Mungkin tersirat rasa bangga bagi
mereka yang menobatkan dirinya sebagai “anak kota” yang hidup di kota
metropolitan seperti Makassar. Betapa tidak, Makassar hari ini telah dihiasi
dengan gedung-gedung yang tinggi, pusat perbelanjaan mewah serta beberapa
infrastruktur laiinnya yang memberikan ciri akan sebuah kota. Yah, mungkin
itulah “Kota Dunia” yang selalu dibanggakan oleh para elite kota Makassar.
Namun
tidak bisa dipungkiri bahwa kehadiran berbagai infrastruktur yang ada di kota
Makassar tidak memberikan rasa nyaman dalam hidup bermasyarakat. Dan hal itu
bukan lagi menjadi sebuah isu, tetapi merupakan fakta kasat mata.
Cukuplah kita melihat Makassar di sore hari. Dimana beberapa titik seperti JL. A.P Pettarani, JL. Urip Sumaharjo, serta JL. Perintis Kemerdekaan akan menjadi sasaran macet. Hal itu disebabkan oleh bertumpuknya kendaraan serta tidak jelasnya penataan ruang kota Makassar. Karena hampir semua ruang menjadi pusat perkantoran dan perbelanjaan, menyebabkan kendaraan terfokus dalam satu arah dan terjadi penumpukan.

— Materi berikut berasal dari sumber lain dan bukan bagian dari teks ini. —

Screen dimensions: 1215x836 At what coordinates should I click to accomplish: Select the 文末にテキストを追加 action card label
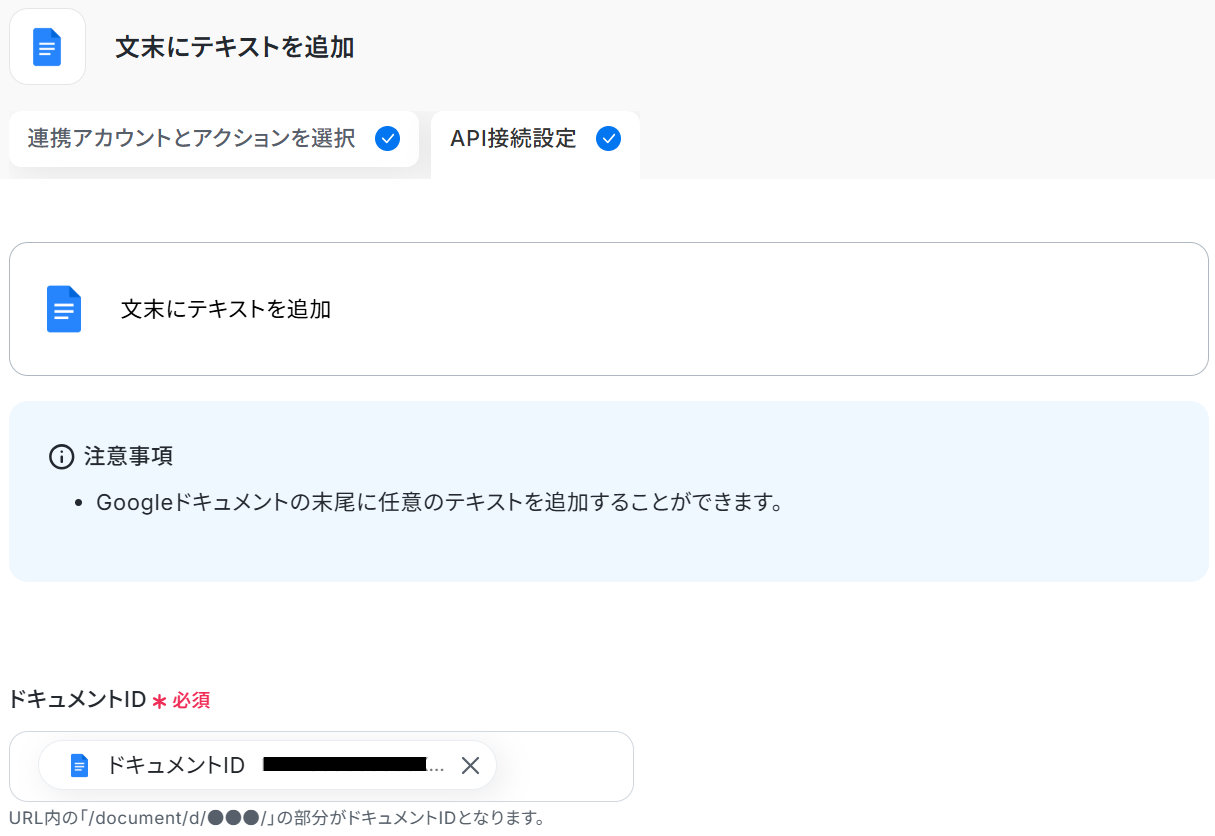[226, 309]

Yang paling mencolok dari kemacetan di kota Makassar adalah hampir semua ruas jalan dipenuhi oleh kendaraan pribadi. Hal ini terlihat dari peningkatan jumlah kendaraan di Kota Makassar, baik kendaraan umum maupun pribadi yang mencapai sekitar 856 ribu unit pada tahun 2010 dengan tingkat pertumbuhan mencapai 12% pertahun (Dinas Perhubungan Kota Makassar, 2010).
Parahnya,
untuk menanggulangi kemacetan, pemerintah kota Makassar malah memperlebar ruas
jalan. Tentunya hal itu akan semakin menumbuhkan minat masyarakat untuk
memiliki kendaraan pribadi dan tidak menggunakan angkutan umum. Seharusnya
pemerintah kota menekan angka pertumbuhan kendaraan pribadi, dan semakin menata
angkutan umum.
Tetapi tidak
hanya berhenti pada permasalahan kendaraan. Penulis teringat dengan perkataan
salah seorang kawan, “hidup di Makassar membuat saya terpaksa membeli motor,
karena hampir tidak ada tempat yang sejuk untuk menunggu angkutan umum”. Serta
pernyataan salah seorang pengguna angkutan umum yang sempat ditemui di lapangan
oleh penulis, yang mengatakan bahwa “menggunakan angkutan umum pada dasarnya
sangat sumpek dan panas, ditambah lagi dengan kondisi kota Makassar yang
menggerahkan”.
Yah, jika
mempertanyakan mengapa masyarakat cenderung memiliki kendaraan pribadi,
tentulah jawabannya untuk mencari kenyamanan. Sebab kondisi kota Makasssar yang
menggerahkan, dimana hampir disetiap sudut jalan tidak ditemukan pepohonan. Dan
tidak tersedianya ruang terbuka hijau. Yang ada hanyalah tumpukan reklame dan
papan iklan berupa seruan untuk semakin mencari zona nyaman.
Alhasil,
karena tata ruang kota yang sembrawut dan menggerahkan, membuat masyarakat
memilih untuk memiliki kendaraan pribadi. Karena masyarakat semakin berlomba
untuk memiliki kendaraan pribadi, maka potensi pencemaran udara semakin
meningkat. Beberapa hasil kajian menyimpulkan bahwa sektor transportasi
memberikan kontribusi yang besar terhadap pencemaran udara perkotaan di
beberapa kota besar di Indonesia. Sektor transportasi menyumbang 65% hingga 75%
dari pencemar nitrogen oksida (NO) dan 15% hingga 55% pencemar particulate
matter (PM).
( foto kemacetan serta banjir di Jl. Urip Sumaharjo dan AP. Pettarani Makassar)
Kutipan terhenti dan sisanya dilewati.